Count the lines in the items below that contain the string "height", treating uppercase and lowercase as different, and reply with the number alone.

----------

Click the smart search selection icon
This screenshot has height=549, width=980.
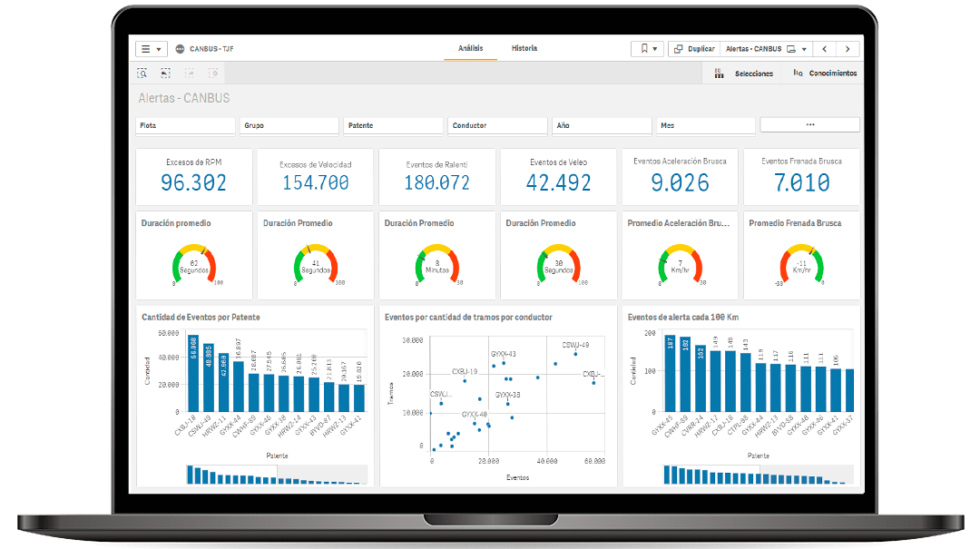tap(143, 73)
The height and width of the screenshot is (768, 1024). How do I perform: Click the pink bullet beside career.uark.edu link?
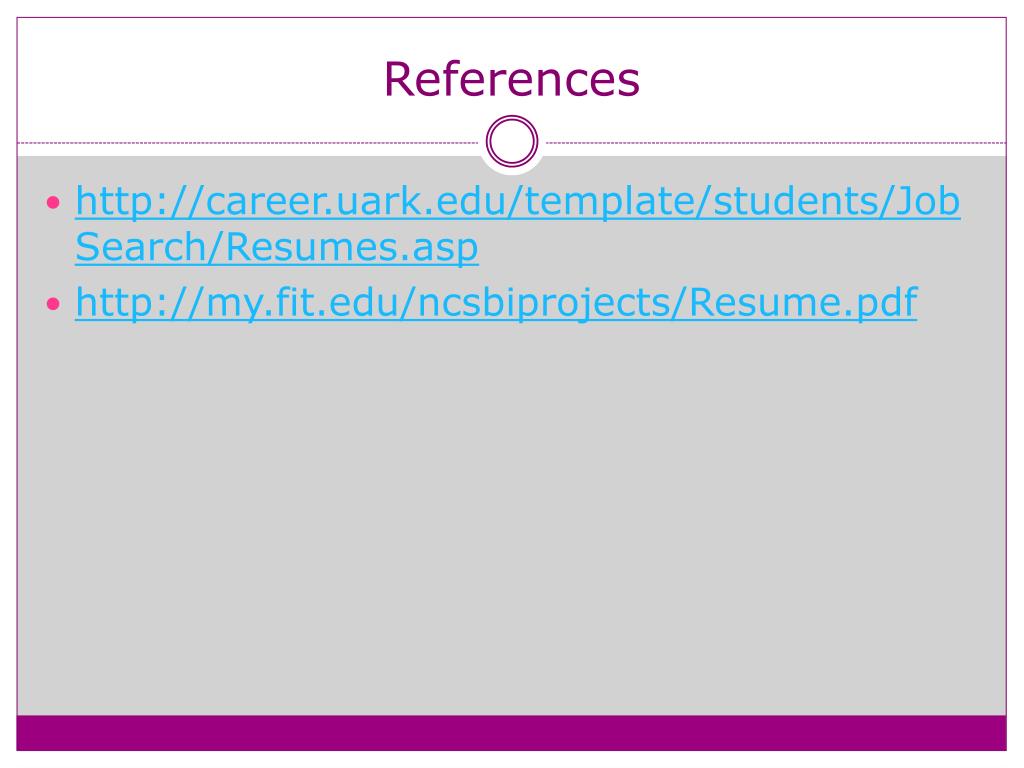point(54,202)
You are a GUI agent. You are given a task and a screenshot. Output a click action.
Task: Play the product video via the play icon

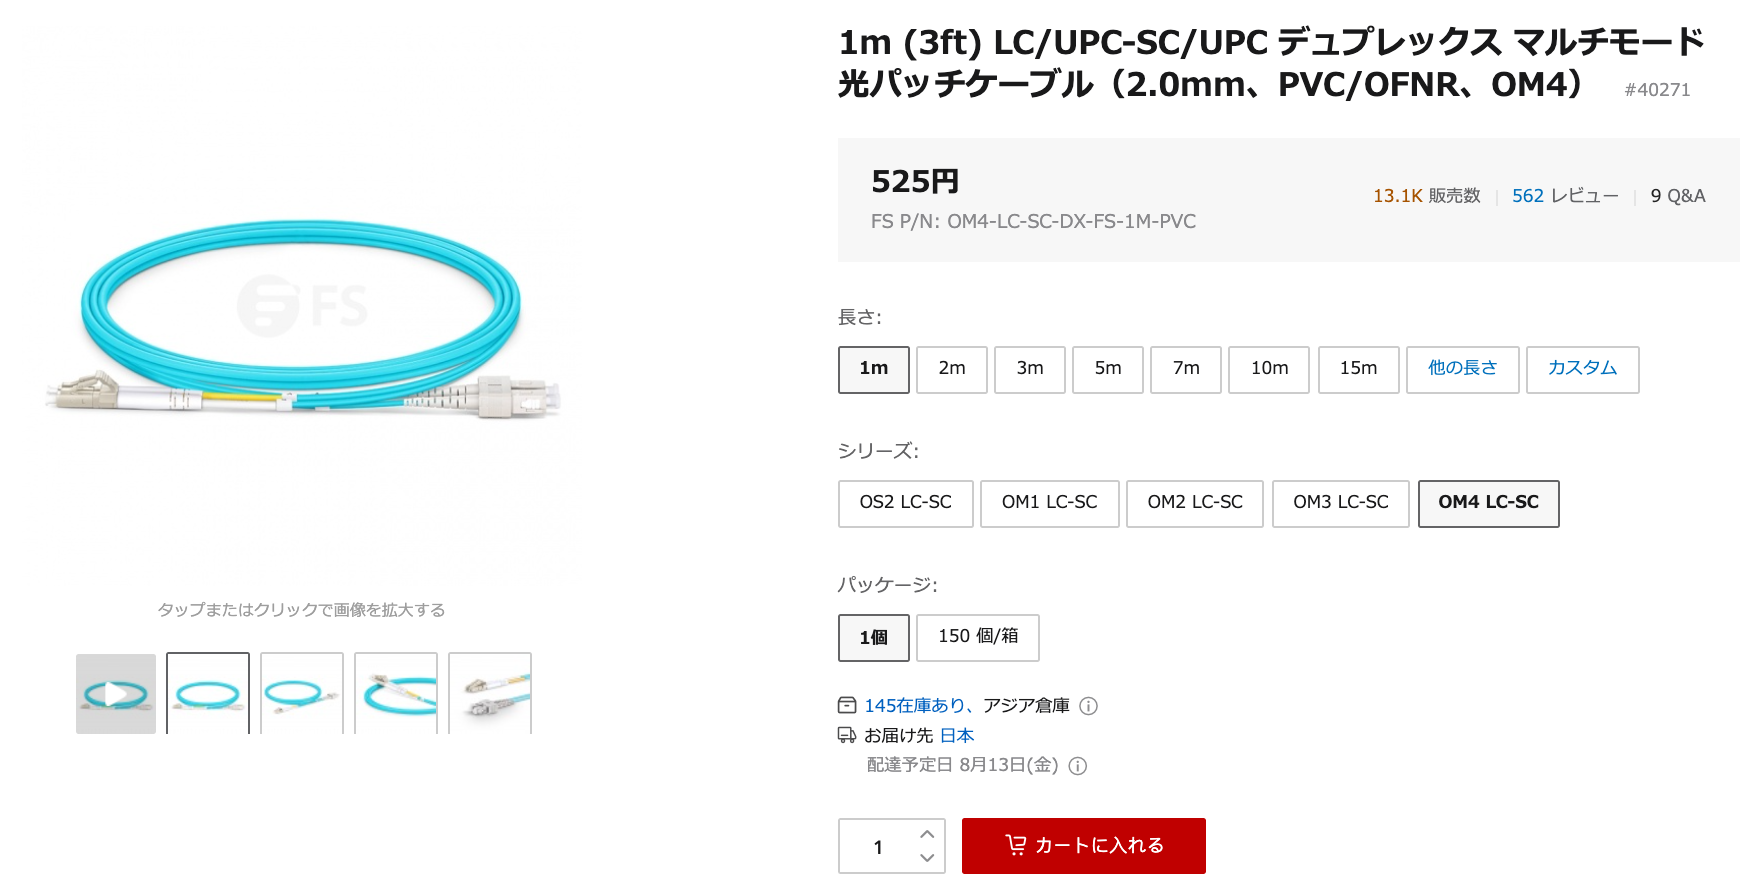point(115,694)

----------

# THE RESPONSE
2